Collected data

┄┄┄┄┄┄┄┄┄┄┄┄┄┄┄┄┄┄┄┄

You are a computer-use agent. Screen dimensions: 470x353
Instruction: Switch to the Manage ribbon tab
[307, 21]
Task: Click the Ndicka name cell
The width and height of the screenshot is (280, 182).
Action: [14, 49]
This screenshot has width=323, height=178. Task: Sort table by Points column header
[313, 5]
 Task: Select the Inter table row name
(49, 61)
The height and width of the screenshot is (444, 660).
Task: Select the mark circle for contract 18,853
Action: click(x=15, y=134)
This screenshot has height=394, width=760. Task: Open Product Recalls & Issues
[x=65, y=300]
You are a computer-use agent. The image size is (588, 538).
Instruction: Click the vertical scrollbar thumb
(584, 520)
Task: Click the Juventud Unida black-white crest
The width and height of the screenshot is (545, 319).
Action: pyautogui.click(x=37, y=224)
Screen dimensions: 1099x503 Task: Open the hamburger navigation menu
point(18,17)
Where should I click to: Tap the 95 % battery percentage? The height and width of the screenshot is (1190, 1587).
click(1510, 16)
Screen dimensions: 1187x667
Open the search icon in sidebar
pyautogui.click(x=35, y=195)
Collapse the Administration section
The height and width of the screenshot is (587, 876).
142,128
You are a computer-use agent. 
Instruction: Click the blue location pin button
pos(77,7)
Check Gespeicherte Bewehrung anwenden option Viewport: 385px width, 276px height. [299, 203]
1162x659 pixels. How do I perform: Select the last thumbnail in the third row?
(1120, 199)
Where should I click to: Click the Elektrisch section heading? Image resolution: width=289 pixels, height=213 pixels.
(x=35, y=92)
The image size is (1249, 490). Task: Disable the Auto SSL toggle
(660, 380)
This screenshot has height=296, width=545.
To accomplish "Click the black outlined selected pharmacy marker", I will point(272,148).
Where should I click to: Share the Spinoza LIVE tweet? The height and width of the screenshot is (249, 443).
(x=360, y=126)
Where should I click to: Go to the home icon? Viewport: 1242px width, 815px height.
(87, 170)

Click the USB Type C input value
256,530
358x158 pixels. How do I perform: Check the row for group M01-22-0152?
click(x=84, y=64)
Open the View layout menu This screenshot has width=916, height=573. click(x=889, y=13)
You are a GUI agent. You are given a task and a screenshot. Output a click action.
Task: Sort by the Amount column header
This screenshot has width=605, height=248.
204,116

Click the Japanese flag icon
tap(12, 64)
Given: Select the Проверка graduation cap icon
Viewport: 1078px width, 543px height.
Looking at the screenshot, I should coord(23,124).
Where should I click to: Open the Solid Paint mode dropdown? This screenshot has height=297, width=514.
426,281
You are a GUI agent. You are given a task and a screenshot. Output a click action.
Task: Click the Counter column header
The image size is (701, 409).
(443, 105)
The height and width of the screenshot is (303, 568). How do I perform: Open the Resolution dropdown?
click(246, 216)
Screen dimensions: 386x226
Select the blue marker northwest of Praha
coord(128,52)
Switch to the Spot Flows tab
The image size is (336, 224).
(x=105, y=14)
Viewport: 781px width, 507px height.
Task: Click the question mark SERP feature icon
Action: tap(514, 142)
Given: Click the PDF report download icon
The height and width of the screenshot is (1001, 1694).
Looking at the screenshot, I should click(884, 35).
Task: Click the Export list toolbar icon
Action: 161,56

┄┄┄┄┄┄┄┄┄┄┄┄┄┄┄┄┄┄┄┄

Work required:
What is the number of lines in the records that contain "computer"? Give that number only.

The answer:
3